▸ **Brief**
What lines in the records below hold the string "will"? Please show them.

══ Dataset ══

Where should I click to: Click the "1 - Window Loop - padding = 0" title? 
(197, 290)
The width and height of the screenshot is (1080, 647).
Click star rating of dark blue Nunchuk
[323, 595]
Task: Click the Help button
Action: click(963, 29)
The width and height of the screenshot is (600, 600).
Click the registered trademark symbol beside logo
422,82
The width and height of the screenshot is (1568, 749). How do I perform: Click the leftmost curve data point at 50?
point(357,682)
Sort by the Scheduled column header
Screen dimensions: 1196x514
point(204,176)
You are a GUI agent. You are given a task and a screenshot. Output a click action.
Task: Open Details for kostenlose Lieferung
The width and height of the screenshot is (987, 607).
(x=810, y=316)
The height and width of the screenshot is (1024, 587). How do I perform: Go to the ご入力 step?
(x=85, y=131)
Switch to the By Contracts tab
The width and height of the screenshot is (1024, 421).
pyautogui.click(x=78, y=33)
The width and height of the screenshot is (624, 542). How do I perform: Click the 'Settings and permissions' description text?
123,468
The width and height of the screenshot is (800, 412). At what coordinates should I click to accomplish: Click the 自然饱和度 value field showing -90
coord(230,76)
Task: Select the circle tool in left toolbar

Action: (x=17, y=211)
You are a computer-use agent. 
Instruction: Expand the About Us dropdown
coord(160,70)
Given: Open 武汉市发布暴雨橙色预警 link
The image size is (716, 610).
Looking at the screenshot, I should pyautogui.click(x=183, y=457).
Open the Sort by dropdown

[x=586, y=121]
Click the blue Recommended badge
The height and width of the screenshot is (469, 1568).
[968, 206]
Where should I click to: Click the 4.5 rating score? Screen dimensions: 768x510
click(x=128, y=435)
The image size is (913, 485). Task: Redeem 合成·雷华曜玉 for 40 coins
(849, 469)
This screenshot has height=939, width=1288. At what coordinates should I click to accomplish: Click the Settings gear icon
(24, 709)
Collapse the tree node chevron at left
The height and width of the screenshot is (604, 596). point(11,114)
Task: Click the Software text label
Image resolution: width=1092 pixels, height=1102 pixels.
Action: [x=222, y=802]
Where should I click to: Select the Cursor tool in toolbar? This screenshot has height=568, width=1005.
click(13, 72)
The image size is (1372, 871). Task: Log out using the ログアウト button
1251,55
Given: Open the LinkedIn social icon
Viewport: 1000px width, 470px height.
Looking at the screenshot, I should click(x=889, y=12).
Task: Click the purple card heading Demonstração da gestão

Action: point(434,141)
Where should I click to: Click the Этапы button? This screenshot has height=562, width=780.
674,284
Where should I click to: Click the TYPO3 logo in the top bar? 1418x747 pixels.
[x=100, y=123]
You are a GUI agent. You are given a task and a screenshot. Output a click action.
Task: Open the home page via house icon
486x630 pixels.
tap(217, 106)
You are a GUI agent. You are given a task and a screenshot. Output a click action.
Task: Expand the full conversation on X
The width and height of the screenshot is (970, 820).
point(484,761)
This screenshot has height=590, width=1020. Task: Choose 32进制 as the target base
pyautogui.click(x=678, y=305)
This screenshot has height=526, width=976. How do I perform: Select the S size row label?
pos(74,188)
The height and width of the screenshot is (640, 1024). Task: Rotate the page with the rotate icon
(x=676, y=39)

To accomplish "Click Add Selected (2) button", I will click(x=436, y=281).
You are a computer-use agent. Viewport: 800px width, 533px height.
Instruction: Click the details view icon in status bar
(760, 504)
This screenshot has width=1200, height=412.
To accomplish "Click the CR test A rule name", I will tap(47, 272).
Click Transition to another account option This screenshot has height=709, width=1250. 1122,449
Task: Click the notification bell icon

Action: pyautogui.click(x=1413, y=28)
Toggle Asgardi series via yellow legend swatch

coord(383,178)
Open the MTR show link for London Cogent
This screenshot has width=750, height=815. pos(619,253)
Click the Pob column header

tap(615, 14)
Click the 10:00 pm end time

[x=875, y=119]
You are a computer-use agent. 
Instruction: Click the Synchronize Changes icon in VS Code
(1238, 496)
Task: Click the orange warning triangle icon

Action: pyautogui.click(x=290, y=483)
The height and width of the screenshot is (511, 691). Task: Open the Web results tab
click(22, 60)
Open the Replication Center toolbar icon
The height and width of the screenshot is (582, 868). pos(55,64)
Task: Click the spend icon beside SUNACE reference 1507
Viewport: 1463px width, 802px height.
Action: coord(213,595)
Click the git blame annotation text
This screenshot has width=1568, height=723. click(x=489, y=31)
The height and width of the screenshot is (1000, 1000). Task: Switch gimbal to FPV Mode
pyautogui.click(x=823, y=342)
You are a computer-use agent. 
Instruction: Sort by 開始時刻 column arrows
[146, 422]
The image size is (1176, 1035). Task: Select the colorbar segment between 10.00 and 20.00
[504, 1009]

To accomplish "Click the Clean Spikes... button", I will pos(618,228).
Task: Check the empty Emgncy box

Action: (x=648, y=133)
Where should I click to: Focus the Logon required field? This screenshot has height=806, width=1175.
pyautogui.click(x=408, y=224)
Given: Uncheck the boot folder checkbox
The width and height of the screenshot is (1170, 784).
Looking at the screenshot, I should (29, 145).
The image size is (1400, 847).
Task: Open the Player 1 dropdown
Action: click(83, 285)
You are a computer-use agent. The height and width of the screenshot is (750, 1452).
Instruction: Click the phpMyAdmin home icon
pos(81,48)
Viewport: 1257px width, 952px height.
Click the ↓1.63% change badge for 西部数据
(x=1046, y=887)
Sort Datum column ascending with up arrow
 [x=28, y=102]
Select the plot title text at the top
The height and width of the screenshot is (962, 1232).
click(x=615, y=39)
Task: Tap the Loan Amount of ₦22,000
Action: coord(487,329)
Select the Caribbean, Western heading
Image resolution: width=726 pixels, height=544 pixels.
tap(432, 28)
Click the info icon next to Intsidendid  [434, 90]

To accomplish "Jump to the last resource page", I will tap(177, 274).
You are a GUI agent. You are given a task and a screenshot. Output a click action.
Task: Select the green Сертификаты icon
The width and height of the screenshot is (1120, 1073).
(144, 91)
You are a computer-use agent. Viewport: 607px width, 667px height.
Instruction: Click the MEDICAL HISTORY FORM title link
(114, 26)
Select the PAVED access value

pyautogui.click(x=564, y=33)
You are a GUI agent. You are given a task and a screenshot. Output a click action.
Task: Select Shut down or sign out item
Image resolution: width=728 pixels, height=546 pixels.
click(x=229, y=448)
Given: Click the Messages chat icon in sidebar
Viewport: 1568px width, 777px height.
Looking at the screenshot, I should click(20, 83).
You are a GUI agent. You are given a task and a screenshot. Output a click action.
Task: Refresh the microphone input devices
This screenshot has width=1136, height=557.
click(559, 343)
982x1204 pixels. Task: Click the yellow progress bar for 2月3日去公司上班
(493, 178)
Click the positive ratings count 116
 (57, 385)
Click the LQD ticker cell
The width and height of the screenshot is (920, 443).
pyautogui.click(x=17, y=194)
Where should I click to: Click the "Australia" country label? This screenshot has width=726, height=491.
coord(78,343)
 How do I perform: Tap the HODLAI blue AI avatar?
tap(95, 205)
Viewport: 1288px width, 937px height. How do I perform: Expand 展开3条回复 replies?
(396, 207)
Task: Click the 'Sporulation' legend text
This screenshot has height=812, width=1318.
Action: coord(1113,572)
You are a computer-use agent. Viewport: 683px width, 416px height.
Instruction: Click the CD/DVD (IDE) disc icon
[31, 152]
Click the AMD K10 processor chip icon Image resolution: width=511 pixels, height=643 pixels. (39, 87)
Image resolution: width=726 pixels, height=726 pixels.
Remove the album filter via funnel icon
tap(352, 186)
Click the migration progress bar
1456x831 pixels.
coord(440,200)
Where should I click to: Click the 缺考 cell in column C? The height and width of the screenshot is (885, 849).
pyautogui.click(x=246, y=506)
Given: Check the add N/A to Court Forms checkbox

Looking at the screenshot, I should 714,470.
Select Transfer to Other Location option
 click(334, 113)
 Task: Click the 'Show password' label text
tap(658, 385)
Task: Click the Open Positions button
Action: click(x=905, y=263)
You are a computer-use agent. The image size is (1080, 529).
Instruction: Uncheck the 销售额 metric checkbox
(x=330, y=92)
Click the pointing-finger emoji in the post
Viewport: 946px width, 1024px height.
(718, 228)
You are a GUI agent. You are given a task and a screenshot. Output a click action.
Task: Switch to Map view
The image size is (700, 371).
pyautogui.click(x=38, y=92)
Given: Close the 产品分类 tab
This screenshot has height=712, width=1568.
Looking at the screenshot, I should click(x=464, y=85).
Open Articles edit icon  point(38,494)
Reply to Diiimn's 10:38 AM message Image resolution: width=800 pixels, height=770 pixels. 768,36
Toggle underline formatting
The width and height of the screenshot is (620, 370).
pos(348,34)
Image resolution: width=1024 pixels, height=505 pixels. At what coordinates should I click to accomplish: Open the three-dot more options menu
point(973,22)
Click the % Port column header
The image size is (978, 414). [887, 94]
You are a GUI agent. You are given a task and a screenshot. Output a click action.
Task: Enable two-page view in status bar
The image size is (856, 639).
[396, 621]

═══

▸ **Written response**
To accomplish "Click Add Selected (2) button", I will click(x=436, y=281).
To accomplish "Click the CR test A rule name", I will tap(47, 272).
To accomplish "Click the Clean Spikes... button", I will pos(618,228).
To accomplish "Jump to the last resource page", I will tap(177, 274).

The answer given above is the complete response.